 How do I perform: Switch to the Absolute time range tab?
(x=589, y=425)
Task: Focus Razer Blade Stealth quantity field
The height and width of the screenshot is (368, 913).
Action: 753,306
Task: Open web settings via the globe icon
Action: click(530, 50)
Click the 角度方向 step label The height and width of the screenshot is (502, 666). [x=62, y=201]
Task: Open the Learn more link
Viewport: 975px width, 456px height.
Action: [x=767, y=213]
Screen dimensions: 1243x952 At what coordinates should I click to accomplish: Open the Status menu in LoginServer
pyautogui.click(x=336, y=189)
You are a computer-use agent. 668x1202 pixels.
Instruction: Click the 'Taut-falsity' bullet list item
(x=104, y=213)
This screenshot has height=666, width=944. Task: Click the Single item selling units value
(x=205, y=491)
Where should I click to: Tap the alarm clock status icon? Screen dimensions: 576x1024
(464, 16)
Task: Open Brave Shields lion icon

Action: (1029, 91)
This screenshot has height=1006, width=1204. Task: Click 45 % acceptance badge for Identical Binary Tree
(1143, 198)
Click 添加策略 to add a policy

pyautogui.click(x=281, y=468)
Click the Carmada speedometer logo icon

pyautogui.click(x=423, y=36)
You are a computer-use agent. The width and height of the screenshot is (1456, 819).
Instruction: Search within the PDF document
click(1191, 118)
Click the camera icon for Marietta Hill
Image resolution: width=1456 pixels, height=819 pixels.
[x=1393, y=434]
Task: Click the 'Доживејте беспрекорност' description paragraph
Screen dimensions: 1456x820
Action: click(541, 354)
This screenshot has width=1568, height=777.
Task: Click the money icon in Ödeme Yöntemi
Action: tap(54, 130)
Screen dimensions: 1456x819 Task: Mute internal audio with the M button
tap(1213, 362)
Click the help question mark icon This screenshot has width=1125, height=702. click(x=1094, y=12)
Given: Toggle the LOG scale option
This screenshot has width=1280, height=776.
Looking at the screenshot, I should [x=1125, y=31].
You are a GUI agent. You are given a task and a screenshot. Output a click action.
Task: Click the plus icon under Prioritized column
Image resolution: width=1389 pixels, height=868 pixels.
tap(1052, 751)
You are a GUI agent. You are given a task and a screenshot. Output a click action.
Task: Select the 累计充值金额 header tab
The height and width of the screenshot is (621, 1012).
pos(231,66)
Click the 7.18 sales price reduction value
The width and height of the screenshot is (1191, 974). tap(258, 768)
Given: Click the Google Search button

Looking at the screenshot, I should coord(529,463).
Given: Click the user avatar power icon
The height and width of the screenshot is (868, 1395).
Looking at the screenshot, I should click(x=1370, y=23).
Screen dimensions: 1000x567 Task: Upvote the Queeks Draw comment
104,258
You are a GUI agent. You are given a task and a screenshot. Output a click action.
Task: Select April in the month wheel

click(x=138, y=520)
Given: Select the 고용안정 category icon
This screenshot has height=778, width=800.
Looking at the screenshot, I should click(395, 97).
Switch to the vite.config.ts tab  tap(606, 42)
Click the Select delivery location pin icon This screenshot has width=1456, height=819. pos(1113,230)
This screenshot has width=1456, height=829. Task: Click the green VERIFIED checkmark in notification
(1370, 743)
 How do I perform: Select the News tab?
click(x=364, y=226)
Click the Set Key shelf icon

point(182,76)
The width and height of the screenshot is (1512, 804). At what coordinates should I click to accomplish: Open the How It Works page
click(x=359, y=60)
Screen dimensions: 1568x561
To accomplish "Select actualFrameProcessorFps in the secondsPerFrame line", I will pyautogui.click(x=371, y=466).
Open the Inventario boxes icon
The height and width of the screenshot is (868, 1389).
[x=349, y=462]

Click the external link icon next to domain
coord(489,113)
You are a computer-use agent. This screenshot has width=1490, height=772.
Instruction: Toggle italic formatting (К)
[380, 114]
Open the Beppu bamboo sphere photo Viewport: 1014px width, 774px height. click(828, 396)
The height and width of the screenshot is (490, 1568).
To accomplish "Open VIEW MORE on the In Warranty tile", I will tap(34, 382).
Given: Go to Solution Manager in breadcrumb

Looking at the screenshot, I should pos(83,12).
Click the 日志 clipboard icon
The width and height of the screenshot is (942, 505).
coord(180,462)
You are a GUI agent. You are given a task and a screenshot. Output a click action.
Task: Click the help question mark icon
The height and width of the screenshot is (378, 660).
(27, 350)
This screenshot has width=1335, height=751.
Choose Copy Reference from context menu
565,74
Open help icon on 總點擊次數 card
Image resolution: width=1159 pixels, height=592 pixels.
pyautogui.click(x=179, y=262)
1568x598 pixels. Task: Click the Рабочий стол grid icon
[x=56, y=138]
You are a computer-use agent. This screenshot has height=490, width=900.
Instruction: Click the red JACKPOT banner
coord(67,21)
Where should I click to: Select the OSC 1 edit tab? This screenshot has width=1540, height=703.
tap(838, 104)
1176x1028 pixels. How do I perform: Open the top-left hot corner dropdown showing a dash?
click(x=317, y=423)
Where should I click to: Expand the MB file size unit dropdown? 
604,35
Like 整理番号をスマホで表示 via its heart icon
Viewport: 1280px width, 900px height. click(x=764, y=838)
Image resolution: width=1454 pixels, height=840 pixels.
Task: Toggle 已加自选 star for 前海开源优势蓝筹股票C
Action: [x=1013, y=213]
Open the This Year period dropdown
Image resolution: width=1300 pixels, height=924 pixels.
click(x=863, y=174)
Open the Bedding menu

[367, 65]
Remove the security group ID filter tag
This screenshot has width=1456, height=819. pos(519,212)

----------------

## Objective
Rewrite all of the items above, swapping every "Screen dimensions" for "Display size" and leaving everything else unchanged.

## Solved exercise
 How do I perform: Switch to the Absolute time range tab?
(x=589, y=425)
Task: Focus Razer Blade Stealth quantity field
The height and width of the screenshot is (368, 913).
Action: 753,306
Task: Open web settings via the globe icon
Action: click(530, 50)
Click the 角度方向 step label The height and width of the screenshot is (502, 666). [x=62, y=201]
Task: Open the Learn more link
Viewport: 975px width, 456px height.
Action: [x=767, y=213]
Display size: 1243x952 At what coordinates should I click to accomplish: Open the Status menu in LoginServer
pyautogui.click(x=336, y=189)
You are a computer-use agent. 668x1202 pixels.
Instruction: Click the 'Taut-falsity' bullet list item
(x=104, y=213)
This screenshot has height=666, width=944. Task: Click the Single item selling units value
(x=205, y=491)
Where should I click to: Tap the alarm clock status icon? Display size: 576x1024
(464, 16)
Task: Open Brave Shields lion icon

Action: (1029, 91)
This screenshot has height=1006, width=1204. Task: Click 45 % acceptance badge for Identical Binary Tree
(1143, 198)
Click 添加策略 to add a policy

pyautogui.click(x=281, y=468)
Click the Carmada speedometer logo icon

pyautogui.click(x=423, y=36)
You are a computer-use agent. The width and height of the screenshot is (1456, 819).
Instruction: Search within the PDF document
click(1191, 118)
Click the camera icon for Marietta Hill
Image resolution: width=1456 pixels, height=819 pixels.
[x=1393, y=434]
Task: Click the 'Доживејте беспрекорност' description paragraph
Display size: 1456x820
Action: click(541, 354)
This screenshot has width=1568, height=777.
Task: Click the money icon in Ödeme Yöntemi
Action: tap(54, 130)
Display size: 1456x819 Task: Mute internal audio with the M button
tap(1213, 362)
Click the help question mark icon This screenshot has width=1125, height=702. click(x=1094, y=12)
Given: Toggle the LOG scale option
This screenshot has width=1280, height=776.
Looking at the screenshot, I should [x=1125, y=31].
You are a GUI agent. You are given a task and a screenshot. Output a click action.
Task: Click the plus icon under Prioritized column
Image resolution: width=1389 pixels, height=868 pixels.
tap(1052, 751)
You are a GUI agent. You are given a task and a screenshot. Output a click action.
Task: Select the 累计充值金额 header tab
The height and width of the screenshot is (621, 1012).
pos(231,66)
Click the 7.18 sales price reduction value
The width and height of the screenshot is (1191, 974). tap(258, 768)
Given: Click the Google Search button

Looking at the screenshot, I should coord(529,463).
Given: Click the user avatar power icon
The height and width of the screenshot is (868, 1395).
Looking at the screenshot, I should click(x=1370, y=23).
Display size: 1000x567 Task: Upvote the Queeks Draw comment
104,258
You are a GUI agent. You are given a task and a screenshot. Output a click action.
Task: Select April in the month wheel

click(x=138, y=520)
Given: Select the 고용안정 category icon
This screenshot has height=778, width=800.
Looking at the screenshot, I should click(395, 97).
Switch to the vite.config.ts tab  tap(606, 42)
Click the Select delivery location pin icon This screenshot has width=1456, height=819. pos(1113,230)
This screenshot has width=1456, height=829. Task: Click the green VERIFIED checkmark in notification
(1370, 743)
 How do I perform: Select the News tab?
click(x=364, y=226)
Click the Set Key shelf icon

point(182,76)
The width and height of the screenshot is (1512, 804). At what coordinates should I click to accomplish: Open the How It Works page
click(x=359, y=60)
Display size: 1568x561
To accomplish "Select actualFrameProcessorFps in the secondsPerFrame line", I will pyautogui.click(x=371, y=466).
Open the Inventario boxes icon
The height and width of the screenshot is (868, 1389).
[x=349, y=462]

Click the external link icon next to domain
coord(489,113)
You are a computer-use agent. This screenshot has width=1490, height=772.
Instruction: Toggle italic formatting (К)
[380, 114]
Open the Beppu bamboo sphere photo Viewport: 1014px width, 774px height. click(828, 396)
The height and width of the screenshot is (490, 1568).
To accomplish "Open VIEW MORE on the In Warranty tile", I will tap(34, 382).
Given: Go to Solution Manager in breadcrumb

Looking at the screenshot, I should pos(83,12).
Click the 日志 clipboard icon
The width and height of the screenshot is (942, 505).
coord(180,462)
You are a GUI agent. You are given a task and a screenshot. Output a click action.
Task: Click the help question mark icon
The height and width of the screenshot is (378, 660).
(27, 350)
This screenshot has width=1335, height=751.
Choose Copy Reference from context menu
565,74
Open help icon on 總點擊次數 card
Image resolution: width=1159 pixels, height=592 pixels.
pyautogui.click(x=179, y=262)
1568x598 pixels. Task: Click the Рабочий стол grid icon
[x=56, y=138]
You are a computer-use agent. This screenshot has height=490, width=900.
Instruction: Click the red JACKPOT banner
coord(67,21)
Where should I click to: Select the OSC 1 edit tab? This screenshot has width=1540, height=703.
tap(838, 104)
1176x1028 pixels. How do I perform: Open the top-left hot corner dropdown showing a dash?
click(x=317, y=423)
Where should I click to: Expand the MB file size unit dropdown? 
604,35
Like 整理番号をスマホで表示 via its heart icon
Viewport: 1280px width, 900px height. click(x=764, y=838)
Image resolution: width=1454 pixels, height=840 pixels.
Task: Toggle 已加自选 star for 前海开源优势蓝筹股票C
Action: [x=1013, y=213]
Open the This Year period dropdown
Image resolution: width=1300 pixels, height=924 pixels.
click(x=863, y=174)
Open the Bedding menu

[367, 65]
Remove the security group ID filter tag
This screenshot has width=1456, height=819. pos(519,212)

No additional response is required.